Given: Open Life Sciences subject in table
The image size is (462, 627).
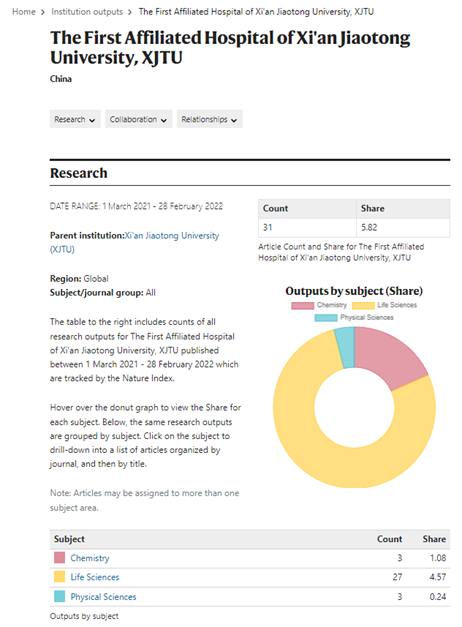Looking at the screenshot, I should (x=95, y=577).
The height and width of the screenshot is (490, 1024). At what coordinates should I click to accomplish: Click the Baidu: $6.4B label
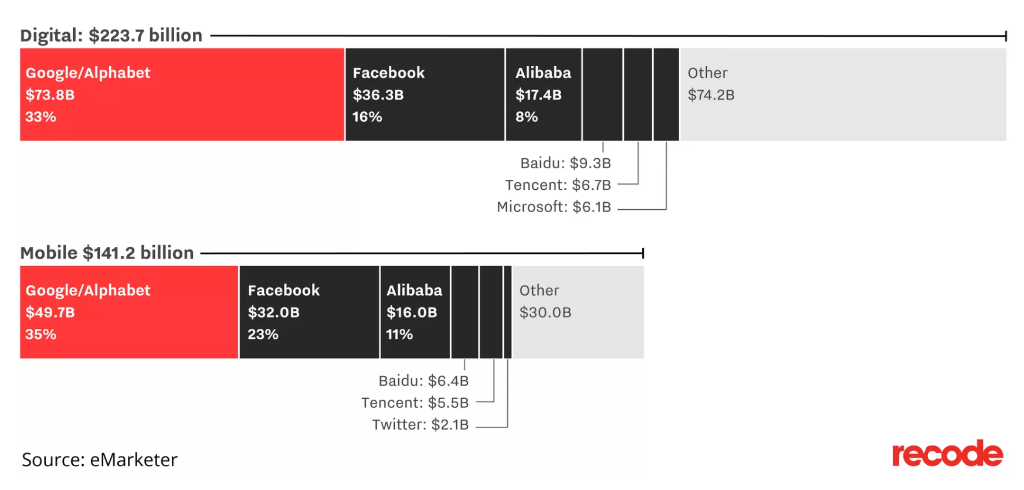(423, 380)
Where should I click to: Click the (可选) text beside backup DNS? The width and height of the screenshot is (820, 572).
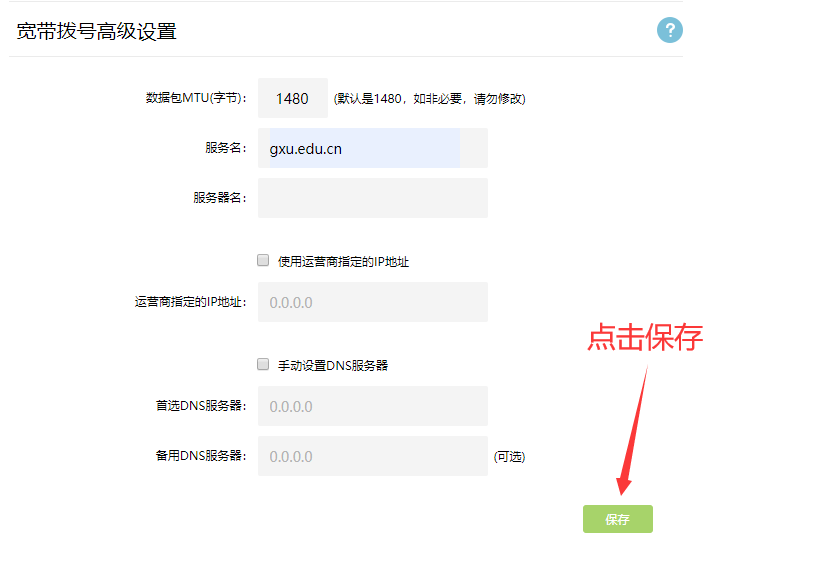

• WHAT IS REQUIRED
Repeat only the lines from the line with "The height and" to the end of the entries, including both the first and the last line, and drop every picture.

• RESPONSE AREA
The height and width of the screenshot is (490, 1024). At what coordinates should I click to accomplish: Click the Baidu: $6.4B label
(423, 380)
Where should I click to: Click the (可选) text beside backup DNS? The width and height of the screenshot is (820, 572).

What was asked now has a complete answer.